La révolte gronde ! Le projet d’un gouvernement d’union nationale est-il vraiment enterré ?

Rebecca Anna Stoil | Jerusalem Post édition Francaise

dimanche 1er mars 2009, par Desinfos

Tzipi Livni a indiqué son refus définitif de participer à l’équipe dirigée par Binyamin Netanyahou. Mais les hésitations du numéro 2 de Kadima, Shaul Mofaz, et le leader travailliste, Ehoud Barak,laissent espérer que la perspective d’un gouvernement élargi est encore possible. Les représentants du Likoud ont enclenché, ces derniers jours, un intense lobbying auprès du parti travailliste. Avec une promesse alléchante : la moitié des députés pourrait recevoir un portefeuille ou un poste d’adjoint.
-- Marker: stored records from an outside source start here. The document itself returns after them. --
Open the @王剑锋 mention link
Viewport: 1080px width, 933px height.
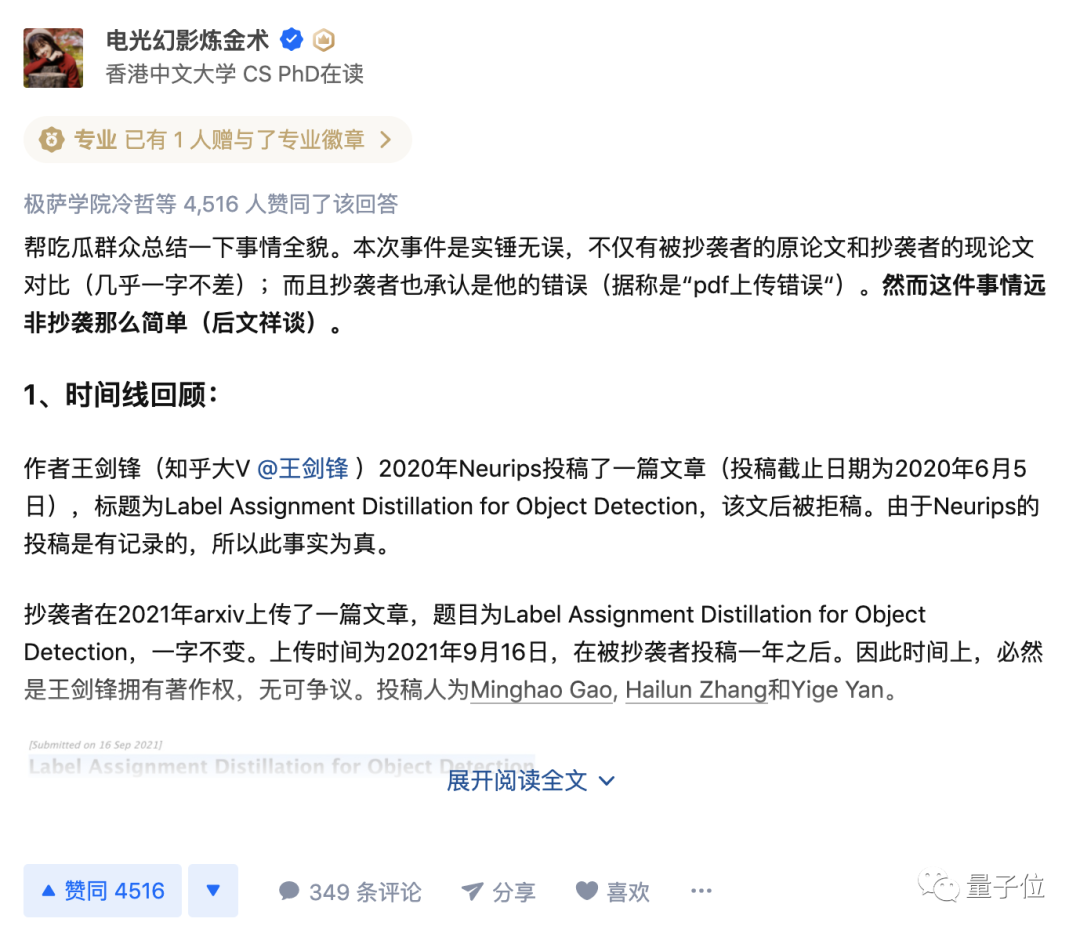tap(303, 469)
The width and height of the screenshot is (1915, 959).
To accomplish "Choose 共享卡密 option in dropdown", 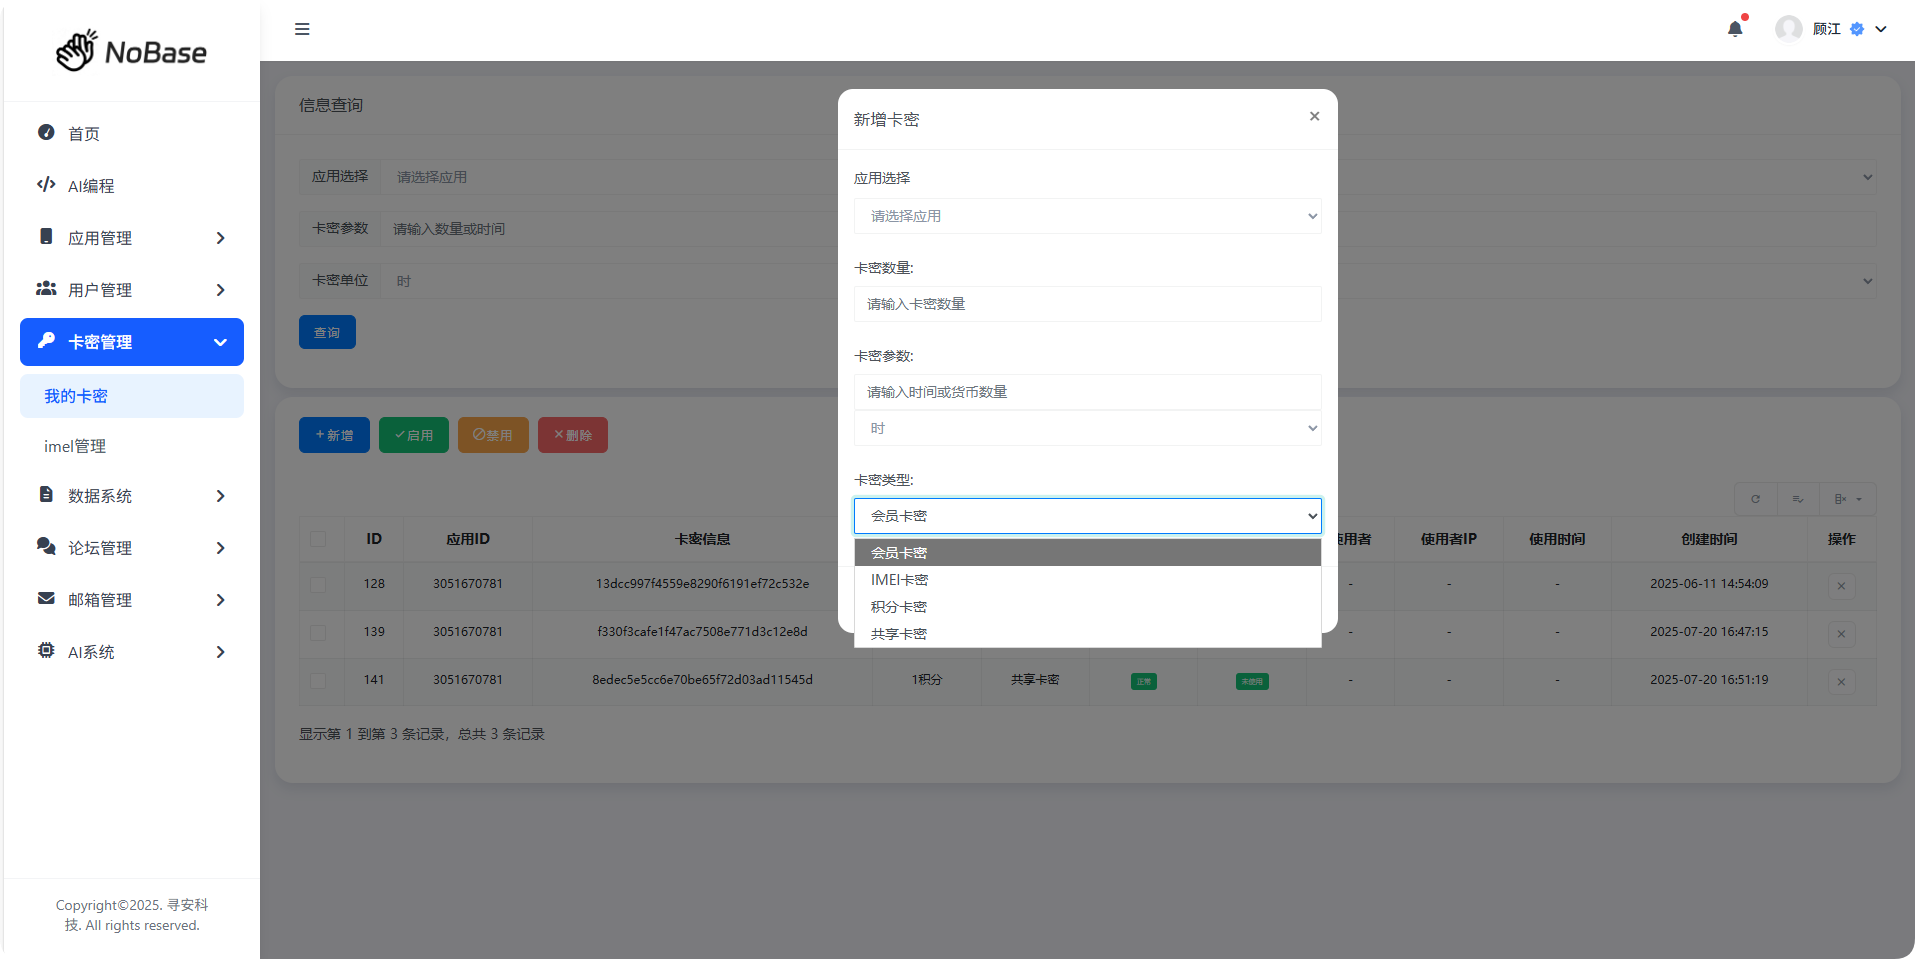I will pos(899,634).
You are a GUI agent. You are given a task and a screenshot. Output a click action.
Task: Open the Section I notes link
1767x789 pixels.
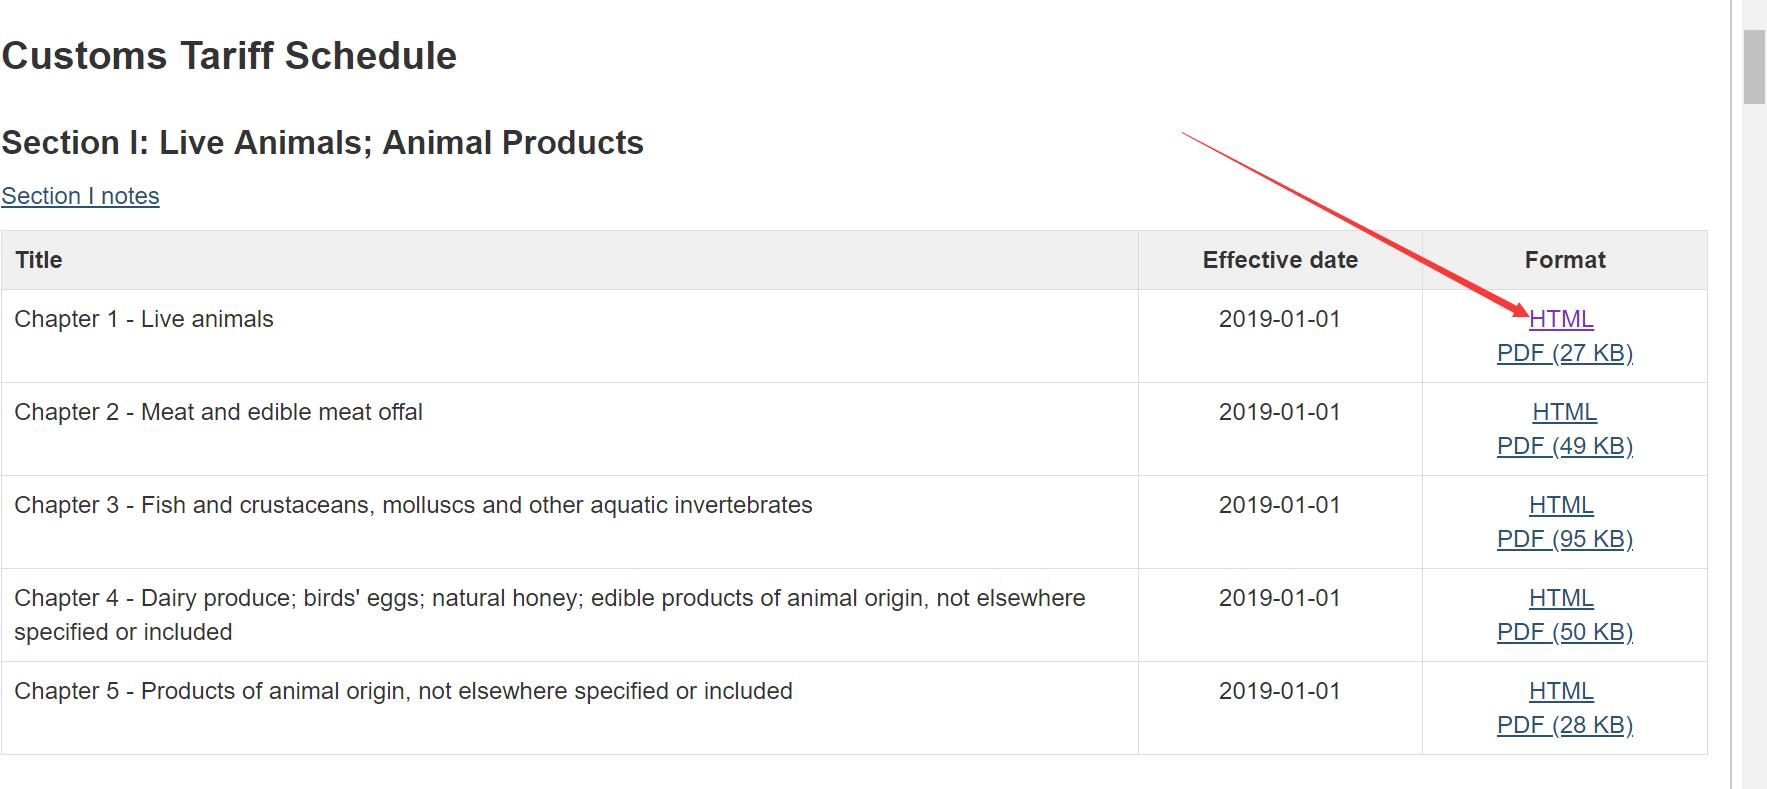pos(80,196)
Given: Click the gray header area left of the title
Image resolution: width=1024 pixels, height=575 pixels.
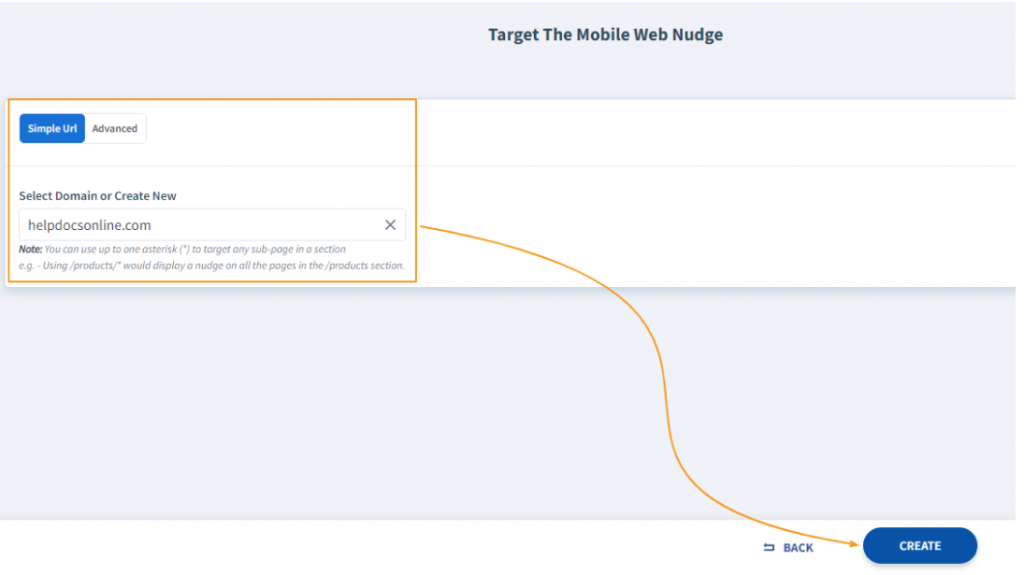Looking at the screenshot, I should (200, 40).
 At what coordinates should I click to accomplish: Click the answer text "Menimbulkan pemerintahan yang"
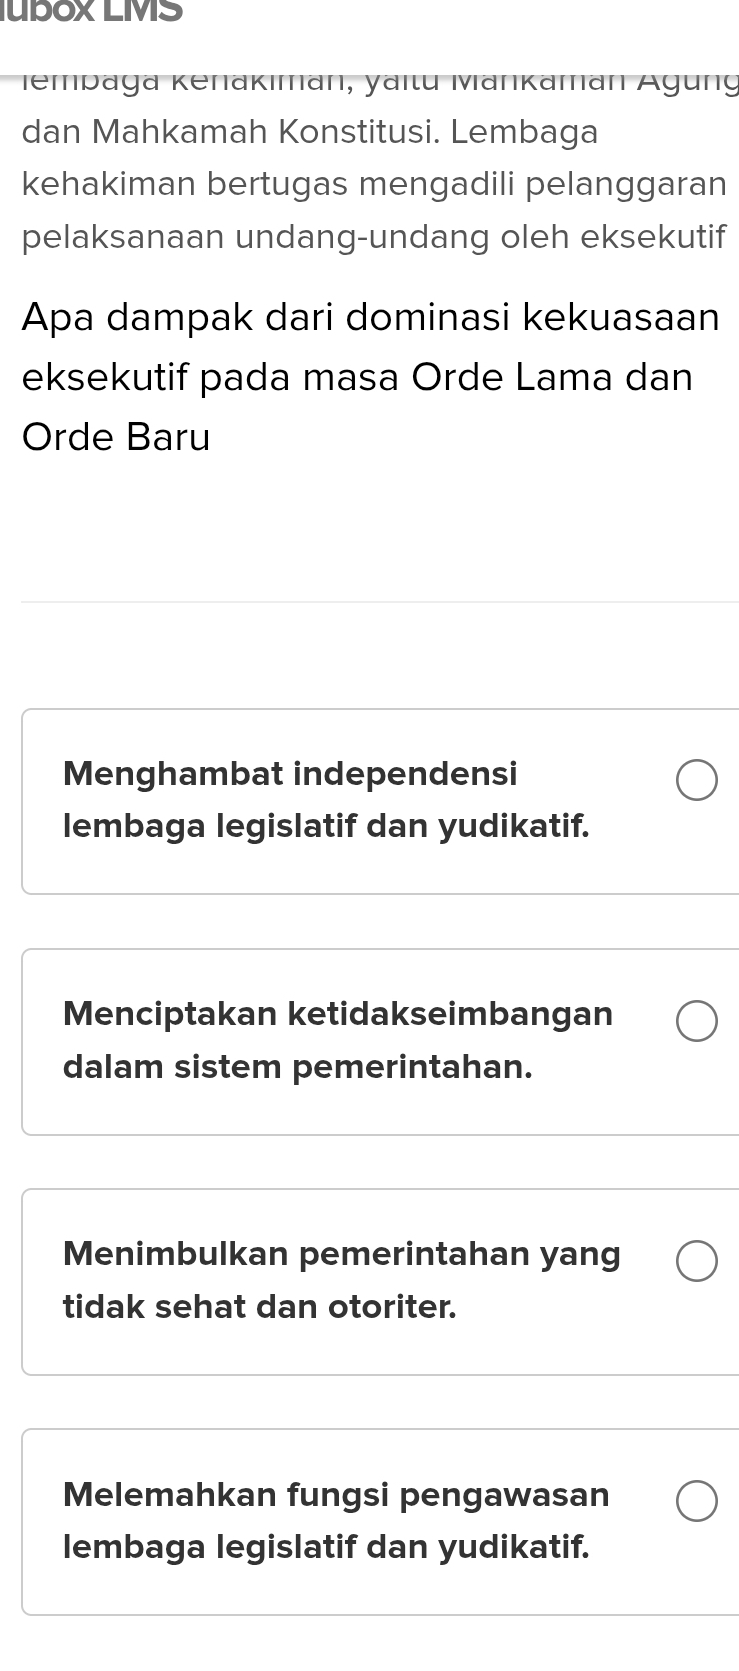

Les membres du Likoud ont, par ailleurs, souligné qu’Ehoud Barak est taillé pour le poste de ministre de la Défense du fait de la menace grandissante iranienne.

« Dans les jours prochains, Barak pourra dire que durant une période charnière comme aujourd’hui, il est irresponsable de confier uniquement à Netanyahou et à son gouvernement de droite le futur d’Israël, a confié un proche d’Ehoud Barak, avant d’ajouter » Il n’est pas prêt pour l’instant à dire cela mais les pressions vont s’accroître dans les prochains jours. Le réalisme commande de nous joindre au gouvernement de Netanyahou au bout du compte. Mais en attendant, nous devons rester prudent."

De l’autre côté de la table, des sources au sein du Likoud concèdent que Netanyahou préférerait gouverner avec le parti travailliste plutôt qu’avec Kadima tout en ayant conscience qu’il sera dur pour Barak de convaincre les 13 députés de son parti de rejoindre la coalition.

Le cas Mofaz est également à l’étude au sein du Likoud. Netanyahou espère toujours que le numéro 2 de Kadima amène Livni à créer une équipe de négociation pour rejoindre la coalition.

Mofaz entend proposer cette alternative durant la réunion interne du parti lundi. Certains de ses membres, en particulier les anciens ministres, ne veulent pas rejoindre le camp de l’opposition.

« Ce que le Likoud propose est une bonne base de négociation », a déclaré Mofaz, ce week-end. « Les gens espèrent l’unité et avant de fermer la porte, nous devons essayer de trouver un terrain commun avec le Likoud. »

Néanmoins, pour Tzipi Livni, l’affaire semble entendue. Kadima sera la principale force d’opposition. Selon elle, un gouvernement d’unité nationale aurait été possible si le Likoud s’était engagé sur la question d’un Etat palestinien et de la réforme électorale.